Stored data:
.....

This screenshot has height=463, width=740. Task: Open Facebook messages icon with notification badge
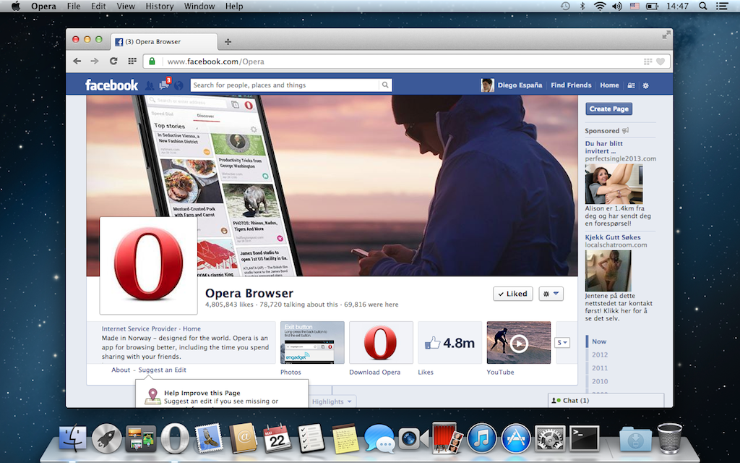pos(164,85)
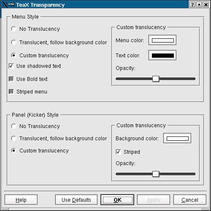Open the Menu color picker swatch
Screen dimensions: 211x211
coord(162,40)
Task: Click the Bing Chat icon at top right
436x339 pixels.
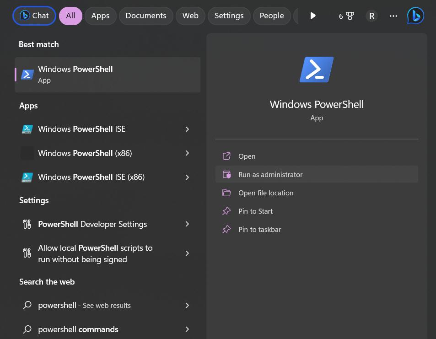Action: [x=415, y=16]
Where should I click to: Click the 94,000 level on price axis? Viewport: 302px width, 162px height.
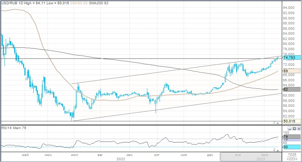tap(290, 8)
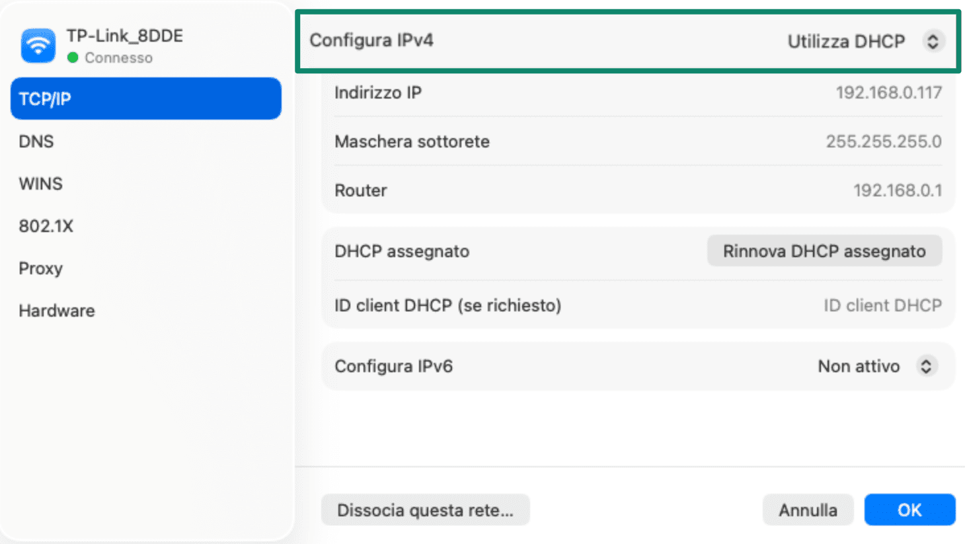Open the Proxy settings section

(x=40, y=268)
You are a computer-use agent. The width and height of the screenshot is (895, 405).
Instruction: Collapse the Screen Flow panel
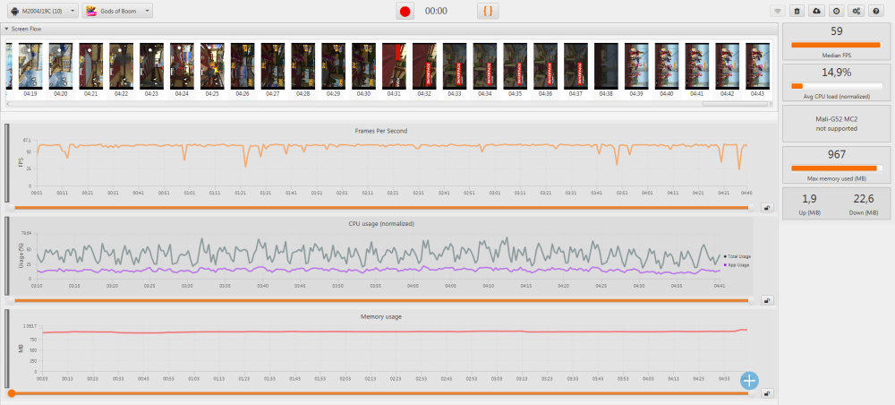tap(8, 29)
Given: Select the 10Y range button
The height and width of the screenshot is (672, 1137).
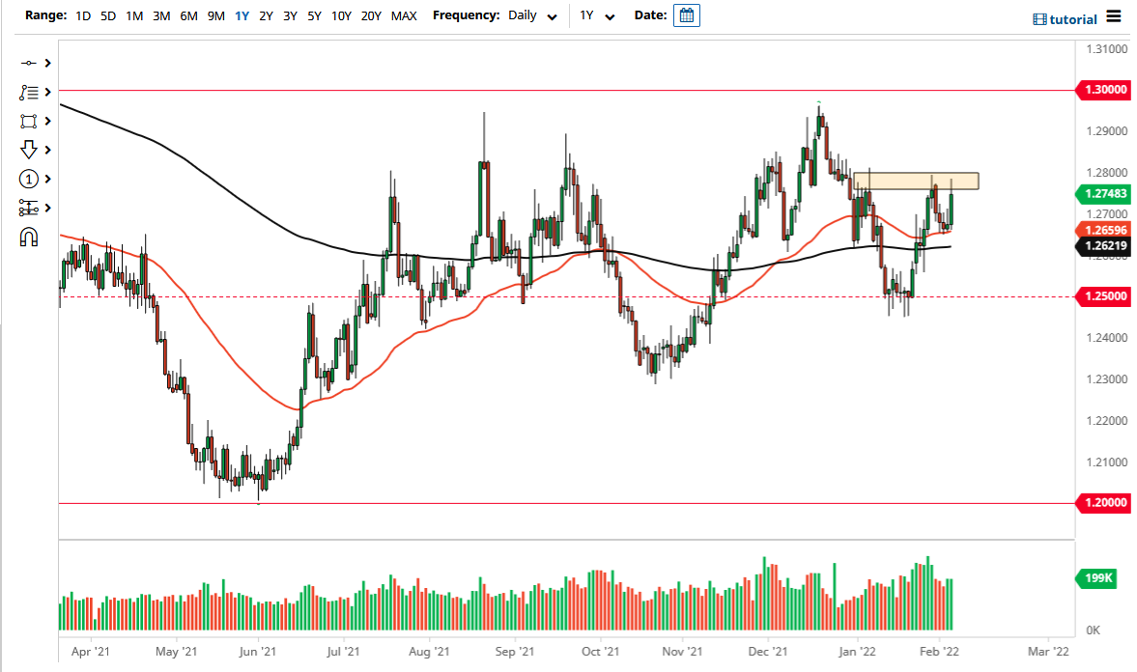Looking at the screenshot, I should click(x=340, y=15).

.....

Assigned task » Please print exactly the lines from the one holding "Given: Select the 10Y range button" through the final line of the data above, including both, and skip all pictures.

Answer to this problem »
Given: Select the 10Y range button
The height and width of the screenshot is (672, 1137).
Looking at the screenshot, I should click(x=340, y=15).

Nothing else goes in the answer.